The speed by which Christine’s diagnosis happened, followed by the commencement of her treatment, meant Christine had a lot to take in in a short amount of time, with the change in her physical appearance being just one consideration.

Christine was known for her beautiful thick curly hair so “the knowledge that my hair would 100 per cent fall out throughout my chemotherapy treatment was a shock,” said Christine. “Once chemotherapy started my hair started to fall out in chunks every hour, I felt shattered throughout the whole process.”

“On Christmas Day I couldn’t bear seeing my hair fall out any longer so opted to shave my head. It allowed me to feel momentarily in control and the coolness I felt after all the hot flushes I had been experiencing was refreshing.”

Since the commencement of Christine’s treatment she has been receiving support from the hospital’s McGrath Breast Care Nurse, Helen Moore. Thanks to Dry July support, Helen was able to offer Christine a variety of turbans in different styles, colours and patterns. Christine said, “The turbans are great, they are soft, keep my head warm and also come in some lovely patterns. I like to wear one when I go out as I find I don’t get stared at as much. I also went on to purchase an additional one for night time as they really are so handy.”

Christine concludes, “It’s the small gestures like the turbans that really make a difference at a time when you need it the most!”

Thank you Dry July Foundation for making this possible.

Thanks to you, Calvary Mater Newcastle’s Ward 5C is now benefitting from the purchase of ten new vital sign patient monitors

Thanks to Dry July funding, Calvary Mater Newcastle’s Ward 5C (Haematology) is now benefitting from the purchase of ten new vital sign patient monitors that have been installed into the ward’s single rooms.

For many of the hospital’s patients being treated for leukaemia they will spend a large proportion of their stay in one of the single rooms due to disease-related symptoms and treatment side-effects.

The new monitors enable staff to ensure that clinical and observation monitoring is carried out effectively and safely for each patient isolated in these rooms.

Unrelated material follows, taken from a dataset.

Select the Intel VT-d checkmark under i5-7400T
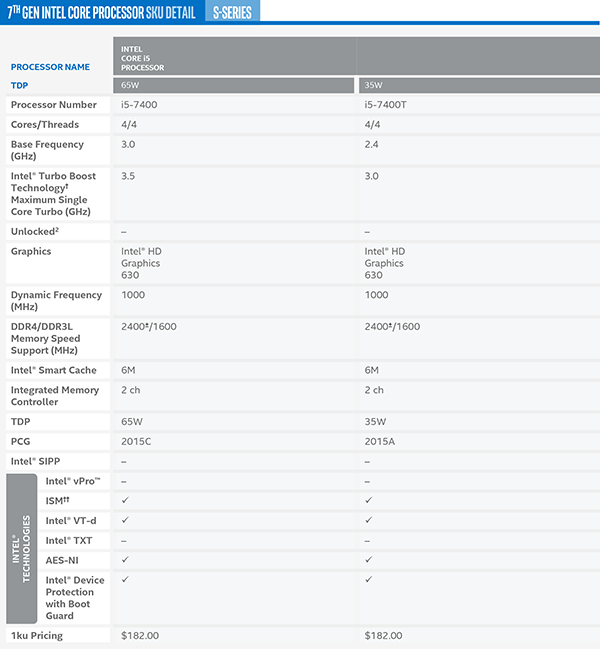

Linzi Nolan, Nurse Unit Manager Wards 5C/D, said, “Checking and recording clinical observations, blood pressure, temperature, etc, is carried out every four hours and is vital in terms of monitoring for sepsis and deterioration which can occur very acutely in the haematology patient cohort.

“We are very grateful for the funding provided by Dry July to enable the purchase of these monitors. They are fast, efficient, and now conveniently installed at each bedside.”

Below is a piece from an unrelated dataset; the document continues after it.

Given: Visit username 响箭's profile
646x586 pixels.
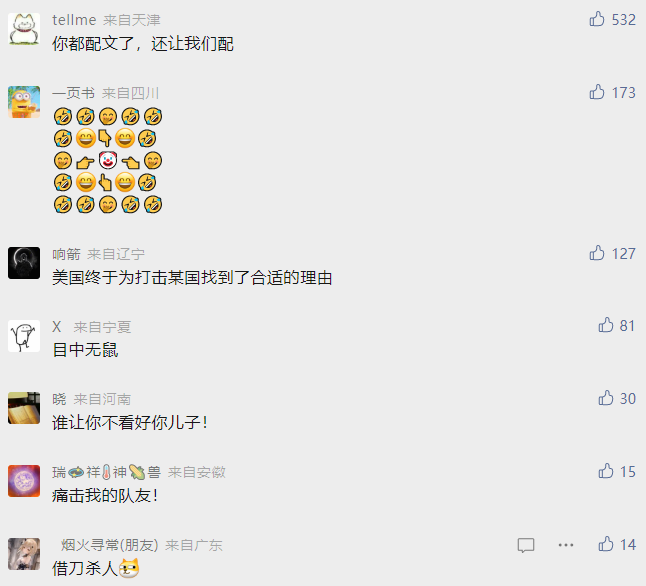Looking at the screenshot, I should [66, 254].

The Department of Radiation Oncology’s walls come to life thanks to Dry July 2021 funding

The Department of Radiation Oncology’s corridors at Calvary Mater Newcastle have come to life thanks to a new mural installed in the department following Dry July funding.

Patients and staff are now greeted by a colourful and fun mural depicting local Newcastle scenes and landmarks, designed by talented local artist Mitch Revs. The mural is located in the corridor leading to the Zeus treatment unit and has brought joy and fun to the walls.

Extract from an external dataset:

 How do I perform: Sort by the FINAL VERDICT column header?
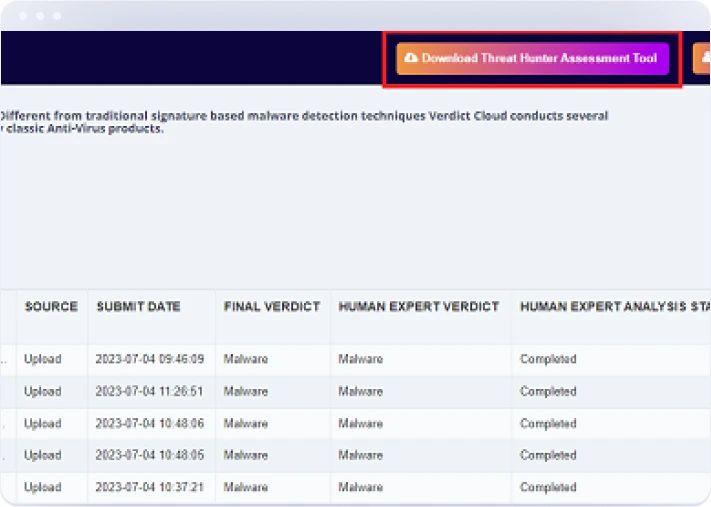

Karen Jovanovic, Chief Radiation Therapist, said, “Cancer diagnosis is a huge, life-changing event, causing much anxiety for our patients. It has long been recognised that the environment patients encounter while attending hospital or clinic for health-related appointments influences patients’ stress levels. Our staff try to alleviate patients’ anxiety in many ways, including making the physical environment more comfortable, rather than clinical, thereby helping the patient to have a positive experience.”

On the addition of this mural Karen comments, “Patients usually spend a few minutes seated waiting in the corridor prior to treatment and will therefore have a chance to look for details in the Newcastle scene. This mural is a fun distraction and a great talking point that we hope will help improve the patient experience.”